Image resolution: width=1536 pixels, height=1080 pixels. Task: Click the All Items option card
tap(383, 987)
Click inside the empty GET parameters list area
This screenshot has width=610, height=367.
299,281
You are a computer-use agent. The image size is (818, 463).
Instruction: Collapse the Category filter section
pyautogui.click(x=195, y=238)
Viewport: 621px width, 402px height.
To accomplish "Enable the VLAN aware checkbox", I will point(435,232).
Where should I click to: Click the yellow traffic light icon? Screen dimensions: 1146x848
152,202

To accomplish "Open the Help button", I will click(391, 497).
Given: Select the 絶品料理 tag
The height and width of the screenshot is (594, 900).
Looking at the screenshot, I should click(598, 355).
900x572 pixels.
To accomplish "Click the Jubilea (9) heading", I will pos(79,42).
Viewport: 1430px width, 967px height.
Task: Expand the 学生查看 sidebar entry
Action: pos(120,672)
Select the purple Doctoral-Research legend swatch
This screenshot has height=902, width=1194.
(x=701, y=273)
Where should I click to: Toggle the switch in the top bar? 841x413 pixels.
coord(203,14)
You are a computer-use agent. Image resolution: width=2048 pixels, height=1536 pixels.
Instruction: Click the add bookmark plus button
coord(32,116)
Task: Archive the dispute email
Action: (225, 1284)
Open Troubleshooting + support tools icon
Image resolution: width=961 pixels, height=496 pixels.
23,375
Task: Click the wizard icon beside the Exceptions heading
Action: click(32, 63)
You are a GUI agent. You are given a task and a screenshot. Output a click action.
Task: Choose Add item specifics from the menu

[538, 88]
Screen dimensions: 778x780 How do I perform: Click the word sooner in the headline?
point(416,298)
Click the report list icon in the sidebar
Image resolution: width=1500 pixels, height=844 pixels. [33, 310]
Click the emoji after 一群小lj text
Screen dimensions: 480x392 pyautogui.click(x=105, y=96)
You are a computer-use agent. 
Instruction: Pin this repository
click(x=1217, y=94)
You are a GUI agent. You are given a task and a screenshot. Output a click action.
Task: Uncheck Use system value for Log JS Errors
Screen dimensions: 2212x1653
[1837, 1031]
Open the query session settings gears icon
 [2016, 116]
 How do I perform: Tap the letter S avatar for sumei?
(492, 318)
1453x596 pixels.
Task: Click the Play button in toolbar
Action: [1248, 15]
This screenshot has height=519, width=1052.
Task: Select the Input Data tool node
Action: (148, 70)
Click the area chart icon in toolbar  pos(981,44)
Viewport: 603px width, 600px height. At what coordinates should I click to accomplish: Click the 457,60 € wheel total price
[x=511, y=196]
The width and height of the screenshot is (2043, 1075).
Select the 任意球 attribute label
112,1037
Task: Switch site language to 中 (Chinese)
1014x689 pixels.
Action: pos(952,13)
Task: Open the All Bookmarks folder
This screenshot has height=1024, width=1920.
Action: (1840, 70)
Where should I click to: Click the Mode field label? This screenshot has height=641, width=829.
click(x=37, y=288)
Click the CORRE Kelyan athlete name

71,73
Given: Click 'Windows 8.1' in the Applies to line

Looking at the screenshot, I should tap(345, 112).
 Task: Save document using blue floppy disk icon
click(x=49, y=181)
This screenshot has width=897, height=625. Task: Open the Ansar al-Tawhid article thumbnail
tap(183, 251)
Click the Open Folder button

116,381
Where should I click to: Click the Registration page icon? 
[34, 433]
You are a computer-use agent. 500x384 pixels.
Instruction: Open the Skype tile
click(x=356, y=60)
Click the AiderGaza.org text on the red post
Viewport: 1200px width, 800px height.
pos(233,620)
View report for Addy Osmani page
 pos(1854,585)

- [TASK DETAILS]:
Give the rows from their first line up to and including the line with "Looking at the screenshot, I should click(598, 355)." as a JSON list of strings, one string per line, with blank lines left out.

- [RESULT FOR THIS EXERCISE]:
[
  "Image resolution: width=1536 pixels, height=1080 pixels. Task: Click the All Items option card",
  "tap(383, 987)",
  "Click inside the empty GET parameters list area",
  "This screenshot has width=610, height=367.",
  "299,281",
  "You are a computer-use agent. The image size is (818, 463).",
  "Instruction: Collapse the Category filter section",
  "pyautogui.click(x=195, y=238)",
  "Viewport: 621px width, 402px height.",
  "To accomplish \"Enable the VLAN aware checkbox\", I will point(435,232).",
  "Where should I click to: Click the yellow traffic light icon? Screen dimensions: 1146x848",
  "152,202",
  "To accomplish \"Open the Help button\", I will click(391, 497).",
  "Given: Select the 絶品料理 tag",
  "The height and width of the screenshot is (594, 900).",
  "Looking at the screenshot, I should click(598, 355)."
]